UNPUBLISHED
UNITED STATES COURT OF APPEALS
FOR THE FOURTH CIRCUIT
No. 11-1640
YANNICK TOURE,
Petitioner,
v.
ERIC H. HOLDER, JR., Attorney General,
Respondent.
On Petition for Review of an Order of the Board of Immigration
Appeals.
Submitted: December 13, 2011 Decided: January 5, 2012
Before KING, WYNN, and DIAZ, Circuit Judges.
Petition denied by unpublished per curiam opinion.
Jason L. Pope, BERLIN & ASSOCIATES, P.A., Baltimore, Maryland,
for Petitioner.

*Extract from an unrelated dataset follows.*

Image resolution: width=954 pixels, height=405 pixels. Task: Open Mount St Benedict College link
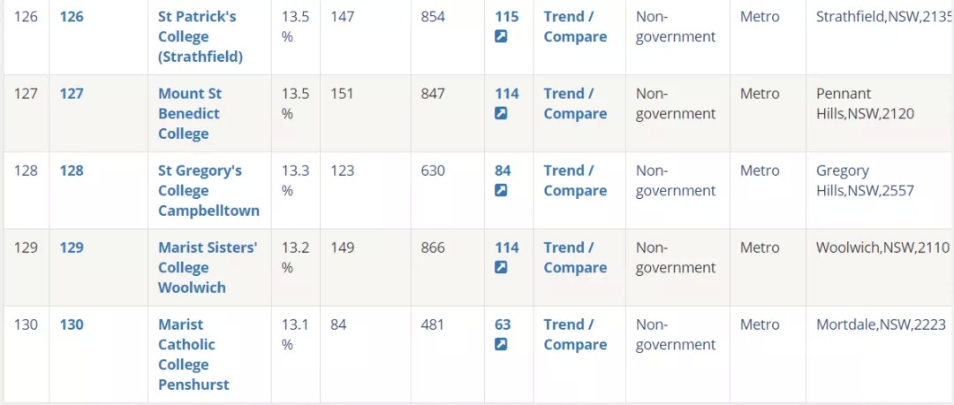point(190,113)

Tony West, Assistant Attorney General, M.
Jocelyn Lopez Wright, Senior Litigation Counsel, Kelly J. Walls,
Trial Attorney, Office of Immigration Litigation, UNITED STATES
DEPARTMENT OF JUSTICE, Washington, D.C., for Respondent.
Unpublished opinions are not binding precedent in this circuit.
PER CURIAM:
Yannick Toure, a native and citizen of France,
petitions for review of an order of the Board of Immigration
Appeals (“Board”) dismissing his appeal from the immigration
judge’s order finding Toure was removable for having committed
an aggravated felony and determining he was not eligible for
relief from removal. Toure contends that his Maryland
conviction for conspiracy to distribute marijuana is not an
aggravated felony because it is not a drug trafficking crime
under the Controlled Substances Act (“CSA”). We deny the
petition for review.
Under 8 U.S.C. § 1252(a)(2)(C) (2006), this court
lacks jurisdiction to review any final order of removal against
an alien who is removable for having committed an aggravated
felony or a controlled substance violation. See 8 U.S.C.A.

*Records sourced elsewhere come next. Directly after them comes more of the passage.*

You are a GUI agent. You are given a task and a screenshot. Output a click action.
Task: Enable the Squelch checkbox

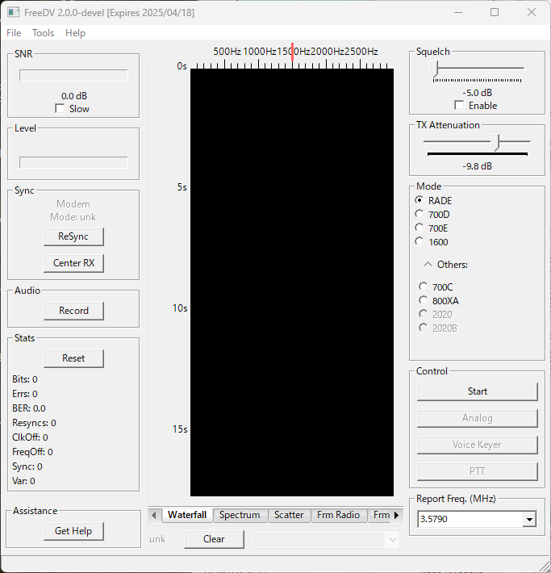[x=459, y=105]
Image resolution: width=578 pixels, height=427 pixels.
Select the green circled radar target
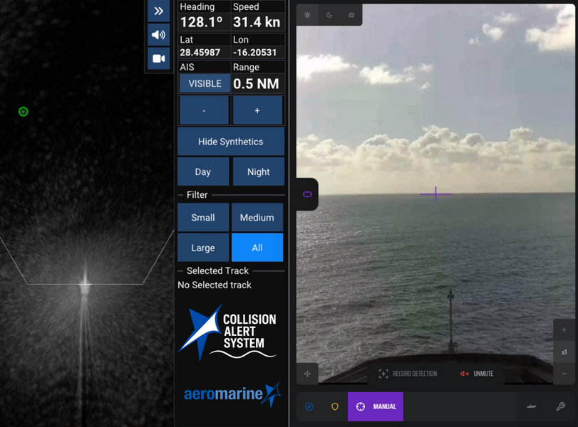(24, 112)
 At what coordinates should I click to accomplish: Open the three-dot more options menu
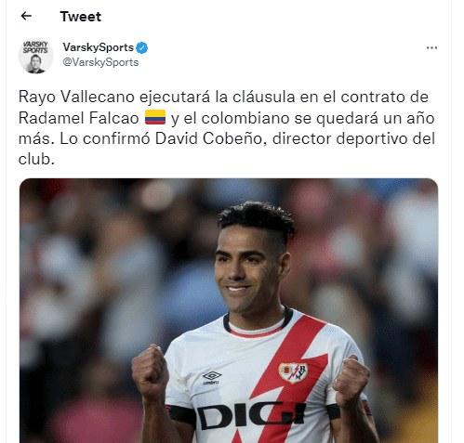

§ 1227(a)(2)(A)(iii), (B)(i) (West 2005 & Supp. 2011). However,
the court retains jurisdiction to ascertain whether in fact the
petitioner is an alien and that he has been convicted of a
relevant offense. See Argaw v. Ashcroft, 395 F.3d 521, 524 (4th
Cir. 2005). In addition, the jurisdictional bar set forth above
does not apply to questions of law and constitutional claims.
See 8 U.S.C. § 1252(a)(2)(D). This court does not defer to the
Board’s determination that a particular state conviction
qualifies as an aggravated felony. See Argaw, 395 F.3d at 524.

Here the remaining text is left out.